Алирио растворяется в облаке золы.
Дед ждал ее, стоя на самом верху лестницы. Поникшие плечи, руки висят плетьми, кисти почти скрыты под манжетами куртки, так что видны лишь крючковатые пальцы на набалдашнике трости. На металлическом набалдашнике в виде собачьей головы. Но по-прежнему жив ястребиный взор – особая примета Бенито Мальо, правда, теперь в его глазах затаилась еще и грусть – реакция острого ума на атаку склероза. Он спускается по лестнице.
Помочь вам, дедушка?
Я пока не умираю.
И сказал, что лучше будет, если они побеседуют, прогуливаясь по розовой аллее, – надо ловить зимнее солнце, оно помогает ему бороться с тем, что сам он называет проклятым ревматизмом.
Сегодня ты очень красивая. Впрочем, как всегда.
Мариса вспомнила, при каких обстоятельствах они виделись в последний раз. Она вскрыла себе вены и лежала в ванной комнате на полу, истекая кровью. Им пришлось выбить дверь. Дед сразу постановил, что ничего этого никогда не было. Никогда.
Я пришла просить вас об одолжении.
Это хорошо. Выслушивать просьбы – моя профессия, так что просьбами об одолжении меня не удивишь.
Вот уже год и восемь месяцев как закончилась война. По слухам, к Рождеству будут помилования.
Бенито Мальо остановился и глотнул воздуха. Зимнее солнце трепетало в великолепном витраже, который образовали листья араукарии. Одышка, подумала Мариса, пытаясь по облаку дыма взглядом отыскать садовника.
Не стану тебя обманывать, Мариса. Я сделал все что мог, чтобы его убили. Поэтому самое великое одолжение, которое я могу вам оказать, – это впредь ничего не делать.
Ты можешь больше, чем говоришь.
Он обернулся и посмотрел ей в глаза, но без досады, а скорее с любопытством человека, увидевшего в реке отражение чужого лица. Стоит всколыхнуть воду – лицо ускользнет из твоих рук, ничем его не удержать, а потом появится вновь, как некая вторая реальность.
Ты уверена? А вот с тобой я не сладил.
Она хотела спросить его: Да поймешь ты наконец или нет, что на свете существует вещь по имени любовь? И напомнить, чтобы уколоть, как несколько лет тому назад сам он поддался безумной страсти к поэзии. Напомнить шутовскую сцену, когда он в первый и единственный раз декламировал чужие стихи, – сцену, которая уже никогда не сотрется из анналов истории Фронтейры. Правда, вскоре Бенито Мальо все книги с той колдовской полки отдал цыгану, который направлялся в Коимбру, и велел поставить на их место тома Гражданского кодекса. Но Мариса промолчала.
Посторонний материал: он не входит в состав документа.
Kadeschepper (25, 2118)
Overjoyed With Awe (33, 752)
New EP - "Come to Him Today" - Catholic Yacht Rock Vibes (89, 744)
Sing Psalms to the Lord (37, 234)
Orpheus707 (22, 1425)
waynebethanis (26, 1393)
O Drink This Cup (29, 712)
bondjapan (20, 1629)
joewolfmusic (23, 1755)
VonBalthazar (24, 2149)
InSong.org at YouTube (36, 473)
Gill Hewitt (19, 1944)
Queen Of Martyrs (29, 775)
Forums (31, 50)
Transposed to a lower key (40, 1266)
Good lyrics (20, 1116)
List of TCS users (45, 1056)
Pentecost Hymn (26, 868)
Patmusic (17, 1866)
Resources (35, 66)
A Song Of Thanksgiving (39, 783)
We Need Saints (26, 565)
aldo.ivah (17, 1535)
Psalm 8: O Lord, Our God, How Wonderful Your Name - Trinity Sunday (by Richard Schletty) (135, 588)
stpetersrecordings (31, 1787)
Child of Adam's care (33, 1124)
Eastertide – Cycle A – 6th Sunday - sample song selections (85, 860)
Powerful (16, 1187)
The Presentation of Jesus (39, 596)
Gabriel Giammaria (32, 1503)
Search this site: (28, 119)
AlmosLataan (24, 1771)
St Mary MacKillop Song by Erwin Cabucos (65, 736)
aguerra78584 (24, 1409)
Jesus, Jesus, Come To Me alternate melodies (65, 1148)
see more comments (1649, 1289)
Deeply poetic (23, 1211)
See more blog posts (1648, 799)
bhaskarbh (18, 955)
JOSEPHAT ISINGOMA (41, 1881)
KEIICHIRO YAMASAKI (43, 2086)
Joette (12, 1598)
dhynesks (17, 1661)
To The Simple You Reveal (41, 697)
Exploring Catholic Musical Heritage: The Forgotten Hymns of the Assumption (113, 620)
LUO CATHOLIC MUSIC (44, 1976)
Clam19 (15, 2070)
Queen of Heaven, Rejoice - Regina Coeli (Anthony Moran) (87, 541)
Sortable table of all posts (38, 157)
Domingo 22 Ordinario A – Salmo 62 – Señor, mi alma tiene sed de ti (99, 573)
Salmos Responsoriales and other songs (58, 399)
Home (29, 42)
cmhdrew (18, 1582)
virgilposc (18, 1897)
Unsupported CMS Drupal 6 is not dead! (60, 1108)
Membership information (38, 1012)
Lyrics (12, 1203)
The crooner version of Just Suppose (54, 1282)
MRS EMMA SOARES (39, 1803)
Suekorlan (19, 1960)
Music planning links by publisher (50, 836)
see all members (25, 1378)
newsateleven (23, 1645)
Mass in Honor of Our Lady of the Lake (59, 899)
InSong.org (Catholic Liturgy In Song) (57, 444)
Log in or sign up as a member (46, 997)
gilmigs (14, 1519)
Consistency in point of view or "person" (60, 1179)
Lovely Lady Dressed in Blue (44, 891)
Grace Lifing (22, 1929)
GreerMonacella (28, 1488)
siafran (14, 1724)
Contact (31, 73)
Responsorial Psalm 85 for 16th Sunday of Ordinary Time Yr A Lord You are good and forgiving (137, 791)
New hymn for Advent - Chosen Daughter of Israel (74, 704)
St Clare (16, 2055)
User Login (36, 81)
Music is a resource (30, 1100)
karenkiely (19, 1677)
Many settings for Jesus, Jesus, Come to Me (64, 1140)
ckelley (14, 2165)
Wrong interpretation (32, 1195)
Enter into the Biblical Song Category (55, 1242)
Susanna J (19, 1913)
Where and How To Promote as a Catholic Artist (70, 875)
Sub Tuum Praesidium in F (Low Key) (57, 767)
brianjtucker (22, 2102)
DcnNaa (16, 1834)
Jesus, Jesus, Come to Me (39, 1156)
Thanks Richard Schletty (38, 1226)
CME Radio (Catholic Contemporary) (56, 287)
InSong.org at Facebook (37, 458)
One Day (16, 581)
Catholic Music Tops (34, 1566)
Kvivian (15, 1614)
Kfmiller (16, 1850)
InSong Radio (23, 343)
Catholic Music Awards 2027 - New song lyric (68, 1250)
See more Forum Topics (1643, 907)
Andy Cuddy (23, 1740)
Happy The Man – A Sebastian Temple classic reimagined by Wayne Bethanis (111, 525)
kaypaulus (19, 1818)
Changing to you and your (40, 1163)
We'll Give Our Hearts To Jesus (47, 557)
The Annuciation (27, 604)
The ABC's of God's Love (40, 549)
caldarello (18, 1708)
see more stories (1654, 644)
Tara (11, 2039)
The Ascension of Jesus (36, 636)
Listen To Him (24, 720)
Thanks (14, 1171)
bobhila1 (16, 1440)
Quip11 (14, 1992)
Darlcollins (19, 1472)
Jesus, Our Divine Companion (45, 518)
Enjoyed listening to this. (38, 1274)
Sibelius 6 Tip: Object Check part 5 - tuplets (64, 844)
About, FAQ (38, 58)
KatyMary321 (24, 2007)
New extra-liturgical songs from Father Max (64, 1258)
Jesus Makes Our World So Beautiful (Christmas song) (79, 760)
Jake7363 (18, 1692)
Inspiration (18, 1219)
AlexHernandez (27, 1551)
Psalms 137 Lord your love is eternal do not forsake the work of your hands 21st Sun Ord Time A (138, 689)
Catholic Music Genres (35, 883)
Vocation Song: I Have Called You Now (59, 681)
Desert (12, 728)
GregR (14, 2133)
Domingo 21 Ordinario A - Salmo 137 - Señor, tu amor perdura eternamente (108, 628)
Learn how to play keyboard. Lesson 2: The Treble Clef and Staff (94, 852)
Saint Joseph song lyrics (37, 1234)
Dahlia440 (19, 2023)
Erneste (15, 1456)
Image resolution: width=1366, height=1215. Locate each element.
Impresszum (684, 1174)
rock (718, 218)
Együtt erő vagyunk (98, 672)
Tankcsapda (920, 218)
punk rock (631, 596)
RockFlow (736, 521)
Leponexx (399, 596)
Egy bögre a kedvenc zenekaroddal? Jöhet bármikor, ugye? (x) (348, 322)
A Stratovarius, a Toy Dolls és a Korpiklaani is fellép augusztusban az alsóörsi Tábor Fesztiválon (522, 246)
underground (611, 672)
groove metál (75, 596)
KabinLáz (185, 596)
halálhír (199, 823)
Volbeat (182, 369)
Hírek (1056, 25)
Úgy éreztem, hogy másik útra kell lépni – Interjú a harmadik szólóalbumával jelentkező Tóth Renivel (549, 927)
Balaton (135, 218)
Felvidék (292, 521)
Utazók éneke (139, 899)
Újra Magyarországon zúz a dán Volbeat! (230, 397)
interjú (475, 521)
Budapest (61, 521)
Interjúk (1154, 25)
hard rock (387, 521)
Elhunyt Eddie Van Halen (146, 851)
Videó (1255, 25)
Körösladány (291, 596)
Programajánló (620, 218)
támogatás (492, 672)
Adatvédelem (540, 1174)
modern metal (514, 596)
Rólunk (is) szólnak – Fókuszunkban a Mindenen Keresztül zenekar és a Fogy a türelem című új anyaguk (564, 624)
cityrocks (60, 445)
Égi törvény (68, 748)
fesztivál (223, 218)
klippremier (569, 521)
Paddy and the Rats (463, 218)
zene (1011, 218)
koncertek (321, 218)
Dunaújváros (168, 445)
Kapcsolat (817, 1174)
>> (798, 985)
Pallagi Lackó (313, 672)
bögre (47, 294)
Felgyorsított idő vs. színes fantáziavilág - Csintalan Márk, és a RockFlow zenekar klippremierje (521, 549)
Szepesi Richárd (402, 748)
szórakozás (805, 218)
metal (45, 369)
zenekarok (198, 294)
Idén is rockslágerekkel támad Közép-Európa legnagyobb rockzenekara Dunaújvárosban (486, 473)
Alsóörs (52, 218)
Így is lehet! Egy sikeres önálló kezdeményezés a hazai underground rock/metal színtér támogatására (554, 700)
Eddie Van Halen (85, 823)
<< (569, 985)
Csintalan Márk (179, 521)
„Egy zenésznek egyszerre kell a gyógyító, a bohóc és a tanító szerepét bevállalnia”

Любовь существует, дедушка.
Любовь, прошептал он так, словно рот его был набит крупной солью. А потом сказал хриплым, исторгнутым из самого нутра голосом: Больше я ничего делать не буду. Решай сама. Вот тебе мое одолжение.
Мариса не стала спорить, потому что именно этого и хотела добиться. По неписаным законам Фронтейры хочешь получить что-нибудь одно – проси десять. Кроме того, любое обещание деда становилось приказом для всего их клана, начиная с ее родителей, которые с овечьей покорностью исполняли волю Бенито Мальо. Иначе говоря, она получила охранную грамоту от лица всей семьи. Что ж, впредь никто больше не рискнет подыскивать женихов для Пенелопы. Решай сама. Ступай своим путем. Я выйду замуж за любимого, который сидит в тюрьме.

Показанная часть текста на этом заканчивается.